Selain faktor organik, kegagalan mengingat juga bisa dipengaruhi oleh kondisi psikologis. Salah satunya emosi. Menurut Kristy Nielson dari Marquette University in Milwaukee, Wisconsin, Amerika Serikat, emosi yang meluap-luap (excitement) sebenarnya dapat memperkuat ingatan seseorang. Hal ini terjadi karena perasaan tersebut memicu adrenalin sehingga bisa mengaktifkan hippocampus. Hal ini menjelaskan mengapa kejadian yang sangat menyenangkan atau sangat menyebalkan akan lebih mudah diingat ketimbang ingatan yang netral (tidak membangkitkan emosi apapun).
Lupa selektif ini merupakan bentuk “benteng pertahanan pribadi” (defense mechanism). Jika pada kasus amnesia organik orang diminta terus-menerus mengingat, maka pada kasus penanganan amnesia psikogenik, perlu dilakukan terapi (psikoterapi) untuk memulihkan efek traumatis pada pasien. “Penanganannya perlu hati-hati dan memakan waktu lebih lama karena harus menunggu kesiapan mental pasien,” ungkap dr. Suryo.
Stop multitasking
Terkadang kita lupa bukan karena tidak ingat, tapi karena terlalu banyak informasi yang diproses dalam suatu waktu. Inilah salah satu efek samping jika kita sering mengerjakan banyak tugas sekaligus (multitasking). Selain tidak fokus, multitasking dapat memicu stres sehingga mengganggu kerja otak dalam memroses informasi.
Dalam keadaan stres, hipotalamus (bagian kecil otak yang terletak di bawah otak besar dan talamus) mengeluarkan hormon kortisol.
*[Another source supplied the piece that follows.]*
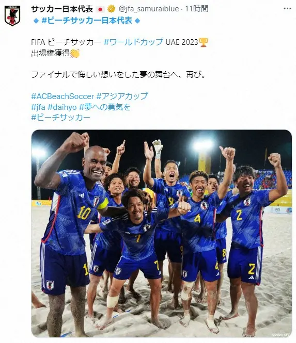Click the Japan flag emoji beside name
The image size is (296, 343).
pyautogui.click(x=100, y=9)
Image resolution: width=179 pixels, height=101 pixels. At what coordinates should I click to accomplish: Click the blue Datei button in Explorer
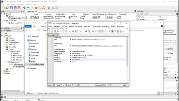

Jika hormon ini berlebihan, akan menimbulkan kerusakan pada dinding pembuluh darah, meningkatkan kadar gula darah, dan meracuni hippocampus (bagian otak yang merupakan “bank data”).
Di sinilah kita perlu belajar untuk memperlambat ritme kerja dan relaks. Lakukan tugas satu per satu, sehingga kita pun menjadi lebih tenang dan berkonsentrasi. Riset terakhir dari The California Institute of Technology, Amerika Serikat, membuktikan bahwa ingatan seseorang akan semakin kuat dan bertahan lama jika ia dalam kondisi santai. Jadi, sesibuk apa pun, cobalah luangkan waktu untuk bersantai. Bisa dengan duduk minum kopi di taman, menikmati udara segar, mendengarkan lagu favorit hingga belajar meditasi.